## INPUT MATERIAL:
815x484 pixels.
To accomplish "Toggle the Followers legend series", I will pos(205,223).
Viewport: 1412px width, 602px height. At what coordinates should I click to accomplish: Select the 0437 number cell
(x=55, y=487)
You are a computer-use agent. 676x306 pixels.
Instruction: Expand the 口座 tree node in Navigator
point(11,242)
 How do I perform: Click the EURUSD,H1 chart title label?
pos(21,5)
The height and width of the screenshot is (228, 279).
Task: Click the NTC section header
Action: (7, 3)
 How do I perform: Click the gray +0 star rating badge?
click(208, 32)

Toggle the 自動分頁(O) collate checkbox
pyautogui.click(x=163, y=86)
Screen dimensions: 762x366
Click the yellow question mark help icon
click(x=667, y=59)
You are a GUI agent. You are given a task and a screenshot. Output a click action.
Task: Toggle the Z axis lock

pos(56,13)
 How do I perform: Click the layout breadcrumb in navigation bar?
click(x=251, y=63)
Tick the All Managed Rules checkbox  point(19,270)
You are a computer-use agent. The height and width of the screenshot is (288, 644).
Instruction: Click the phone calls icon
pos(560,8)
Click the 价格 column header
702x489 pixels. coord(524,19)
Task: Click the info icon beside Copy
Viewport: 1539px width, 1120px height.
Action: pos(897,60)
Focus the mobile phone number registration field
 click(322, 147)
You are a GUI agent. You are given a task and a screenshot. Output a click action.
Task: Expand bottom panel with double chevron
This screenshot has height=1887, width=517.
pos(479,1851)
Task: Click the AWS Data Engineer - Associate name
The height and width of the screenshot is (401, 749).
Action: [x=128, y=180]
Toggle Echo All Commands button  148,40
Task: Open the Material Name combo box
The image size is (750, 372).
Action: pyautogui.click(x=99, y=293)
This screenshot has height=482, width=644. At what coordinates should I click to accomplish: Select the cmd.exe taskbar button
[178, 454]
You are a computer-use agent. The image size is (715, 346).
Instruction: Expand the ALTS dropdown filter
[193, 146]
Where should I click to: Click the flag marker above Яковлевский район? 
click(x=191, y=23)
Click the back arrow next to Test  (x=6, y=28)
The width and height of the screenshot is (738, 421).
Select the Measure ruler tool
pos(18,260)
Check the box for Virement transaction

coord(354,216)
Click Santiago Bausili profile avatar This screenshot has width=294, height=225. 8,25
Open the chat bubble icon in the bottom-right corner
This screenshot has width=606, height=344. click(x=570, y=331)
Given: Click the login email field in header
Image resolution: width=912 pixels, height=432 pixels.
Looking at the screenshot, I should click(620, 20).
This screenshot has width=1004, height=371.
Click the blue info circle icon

## REQUIRED ACTION:
Your task is to transcribe the line containing "You are a computer-use agent. The image" and every line after it, through the last line of the data, exactly as written and with nothing more.

## EXERCISE SOLUTION:
You are a computer-use agent. The image size is (715, 346).
Instruction: Expand the ALTS dropdown filter
[193, 146]
Where should I click to: Click the flag marker above Яковлевский район? 
click(x=191, y=23)
Click the back arrow next to Test  (x=6, y=28)
The width and height of the screenshot is (738, 421).
Select the Measure ruler tool
pos(18,260)
Check the box for Virement transaction

coord(354,216)
Click Santiago Bausili profile avatar This screenshot has width=294, height=225. 8,25
Open the chat bubble icon in the bottom-right corner
This screenshot has width=606, height=344. click(x=570, y=331)
Given: Click the login email field in header
Image resolution: width=912 pixels, height=432 pixels.
Looking at the screenshot, I should click(620, 20).
This screenshot has width=1004, height=371.
Click the blue info circle icon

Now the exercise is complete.